Oh, yeah . . . and 83 percent of the guns found at checkpoints were loaded.
Of course, as a percentage of the millions of people taking flights from United States airports — the TSA screened 738 million passengers last year — 3,391 obviously isn’t a big number. Still, it’s a surprising statistic, and disconcerting to those of us who travel frequently for business and pleasure.
Since airport checkpoints became ubiquitous after 9/11, any cognizant person has got to know that you can’t carry guns and ammunitions onto planes. Can thousands of people really be unaware of this rule, or are those people just testing to see whether it’s actually enforced? The story linked above suggests that at least some of the apprehended travelers claim that they did not intend to carry the guns found at checkpoints — that they simply grabbed a piece of carry-on luggage without checking to see whether it included a gun. That seems wildly implausible to me. Can people actually not be acutely aware of where they are storing loaded firearms in their homes, would they really not hear or feel a gun rattling around when they retrieved a suitcase from the closet, and wouldn’t they find the gun during the process of packing?

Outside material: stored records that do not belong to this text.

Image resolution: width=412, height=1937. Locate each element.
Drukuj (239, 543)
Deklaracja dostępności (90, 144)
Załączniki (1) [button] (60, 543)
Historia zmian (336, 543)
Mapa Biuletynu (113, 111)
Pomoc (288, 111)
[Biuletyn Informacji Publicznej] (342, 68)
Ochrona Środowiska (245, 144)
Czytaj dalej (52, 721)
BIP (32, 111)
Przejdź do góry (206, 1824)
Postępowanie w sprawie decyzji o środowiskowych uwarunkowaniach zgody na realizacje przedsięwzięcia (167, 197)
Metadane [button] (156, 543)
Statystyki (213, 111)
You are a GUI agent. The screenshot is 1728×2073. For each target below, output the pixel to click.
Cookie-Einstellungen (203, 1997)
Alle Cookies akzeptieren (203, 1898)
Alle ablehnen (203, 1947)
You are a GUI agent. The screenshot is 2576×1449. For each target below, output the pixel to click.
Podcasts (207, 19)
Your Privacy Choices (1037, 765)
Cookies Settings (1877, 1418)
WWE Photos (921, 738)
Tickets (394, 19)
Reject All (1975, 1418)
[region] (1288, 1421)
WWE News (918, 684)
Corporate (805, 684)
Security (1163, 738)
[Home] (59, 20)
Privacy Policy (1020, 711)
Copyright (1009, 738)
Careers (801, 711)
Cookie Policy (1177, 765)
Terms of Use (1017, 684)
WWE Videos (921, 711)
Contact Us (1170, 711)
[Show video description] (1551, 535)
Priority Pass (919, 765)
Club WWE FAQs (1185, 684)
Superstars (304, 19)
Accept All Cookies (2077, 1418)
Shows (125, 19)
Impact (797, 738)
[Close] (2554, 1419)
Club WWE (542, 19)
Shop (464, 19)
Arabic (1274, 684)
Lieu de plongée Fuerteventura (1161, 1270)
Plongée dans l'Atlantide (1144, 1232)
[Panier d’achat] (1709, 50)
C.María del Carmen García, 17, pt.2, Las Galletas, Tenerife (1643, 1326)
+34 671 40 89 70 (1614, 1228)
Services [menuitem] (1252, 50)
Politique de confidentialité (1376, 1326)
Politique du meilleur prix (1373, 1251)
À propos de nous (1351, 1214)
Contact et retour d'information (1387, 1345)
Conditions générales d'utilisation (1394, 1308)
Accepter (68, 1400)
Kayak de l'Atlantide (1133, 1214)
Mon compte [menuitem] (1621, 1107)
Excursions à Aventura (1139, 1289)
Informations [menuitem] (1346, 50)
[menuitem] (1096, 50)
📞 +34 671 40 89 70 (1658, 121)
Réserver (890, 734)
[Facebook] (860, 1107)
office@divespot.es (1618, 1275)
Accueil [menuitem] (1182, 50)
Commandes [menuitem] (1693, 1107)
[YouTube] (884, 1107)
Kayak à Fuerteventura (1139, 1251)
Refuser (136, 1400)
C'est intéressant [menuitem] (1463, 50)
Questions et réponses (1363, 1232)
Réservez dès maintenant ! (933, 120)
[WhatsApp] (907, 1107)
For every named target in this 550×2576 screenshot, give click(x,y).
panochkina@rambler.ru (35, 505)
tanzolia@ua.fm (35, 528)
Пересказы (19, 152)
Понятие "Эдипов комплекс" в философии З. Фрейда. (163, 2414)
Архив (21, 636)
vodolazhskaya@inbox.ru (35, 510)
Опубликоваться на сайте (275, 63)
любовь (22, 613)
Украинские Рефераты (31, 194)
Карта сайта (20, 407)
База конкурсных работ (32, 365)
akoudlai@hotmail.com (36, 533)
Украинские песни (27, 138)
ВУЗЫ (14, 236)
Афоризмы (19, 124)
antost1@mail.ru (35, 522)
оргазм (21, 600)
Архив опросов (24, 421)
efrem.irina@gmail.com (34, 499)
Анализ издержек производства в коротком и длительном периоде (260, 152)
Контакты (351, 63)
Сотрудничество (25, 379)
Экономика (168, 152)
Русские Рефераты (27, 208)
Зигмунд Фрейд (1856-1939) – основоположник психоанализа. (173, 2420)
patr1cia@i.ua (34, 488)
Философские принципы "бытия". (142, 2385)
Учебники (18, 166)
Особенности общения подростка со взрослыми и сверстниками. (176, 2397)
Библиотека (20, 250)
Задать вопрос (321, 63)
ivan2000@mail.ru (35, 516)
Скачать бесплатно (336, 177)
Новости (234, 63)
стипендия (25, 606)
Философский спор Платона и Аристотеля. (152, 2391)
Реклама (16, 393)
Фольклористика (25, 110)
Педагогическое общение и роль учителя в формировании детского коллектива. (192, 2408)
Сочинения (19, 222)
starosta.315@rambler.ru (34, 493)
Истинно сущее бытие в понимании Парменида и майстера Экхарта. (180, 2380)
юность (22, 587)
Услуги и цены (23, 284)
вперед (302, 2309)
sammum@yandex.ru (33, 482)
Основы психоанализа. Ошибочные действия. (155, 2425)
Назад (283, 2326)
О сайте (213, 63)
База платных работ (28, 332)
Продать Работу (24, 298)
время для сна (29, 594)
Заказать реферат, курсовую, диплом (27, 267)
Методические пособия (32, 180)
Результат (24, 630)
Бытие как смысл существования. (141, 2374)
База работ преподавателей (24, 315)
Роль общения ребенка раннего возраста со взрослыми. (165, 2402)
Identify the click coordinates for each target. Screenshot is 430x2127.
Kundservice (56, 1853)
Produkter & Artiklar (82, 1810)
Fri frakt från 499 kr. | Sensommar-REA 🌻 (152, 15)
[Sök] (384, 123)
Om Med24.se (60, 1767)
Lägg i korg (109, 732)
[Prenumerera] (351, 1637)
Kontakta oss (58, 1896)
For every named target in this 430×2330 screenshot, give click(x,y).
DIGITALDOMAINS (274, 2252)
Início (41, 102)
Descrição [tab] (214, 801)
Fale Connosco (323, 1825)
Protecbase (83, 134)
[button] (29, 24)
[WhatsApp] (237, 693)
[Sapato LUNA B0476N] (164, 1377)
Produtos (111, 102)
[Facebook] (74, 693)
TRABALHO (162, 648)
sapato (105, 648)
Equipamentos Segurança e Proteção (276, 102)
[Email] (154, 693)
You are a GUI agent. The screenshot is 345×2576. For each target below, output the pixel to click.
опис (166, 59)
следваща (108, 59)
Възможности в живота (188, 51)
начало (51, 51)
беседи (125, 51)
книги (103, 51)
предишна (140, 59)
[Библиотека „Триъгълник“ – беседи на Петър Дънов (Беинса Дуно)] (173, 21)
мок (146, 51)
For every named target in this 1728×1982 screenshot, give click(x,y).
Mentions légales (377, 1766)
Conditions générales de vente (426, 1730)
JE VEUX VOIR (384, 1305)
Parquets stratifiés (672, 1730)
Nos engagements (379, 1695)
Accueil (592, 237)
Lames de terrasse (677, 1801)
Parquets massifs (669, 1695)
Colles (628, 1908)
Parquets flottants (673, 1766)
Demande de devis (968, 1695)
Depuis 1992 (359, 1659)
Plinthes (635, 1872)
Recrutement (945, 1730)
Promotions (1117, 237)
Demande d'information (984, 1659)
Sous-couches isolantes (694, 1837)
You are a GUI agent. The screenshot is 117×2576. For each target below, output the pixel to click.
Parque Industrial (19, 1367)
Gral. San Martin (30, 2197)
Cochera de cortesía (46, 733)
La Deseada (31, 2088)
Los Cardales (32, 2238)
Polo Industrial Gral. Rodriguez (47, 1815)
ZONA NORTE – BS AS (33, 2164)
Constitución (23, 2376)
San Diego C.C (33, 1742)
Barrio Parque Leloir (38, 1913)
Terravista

The recent shooting at the Fort Lauderdale airport baggage claim area by a guy who apparently had a gun in his checked-in luggage is scary precisely because airports are, by definition, impersonal public places where you’re surrounded by total strangers whose intentions are completely unknown to you. It’s bad enough to think that the person next to you at the luggage carousel might pull out a Glock and start blasting, but in some ways it’s even worse to think that thousands of fellow travelers are so stupid or careless that they are trying to bring loaded guns through the TSA checkpoints.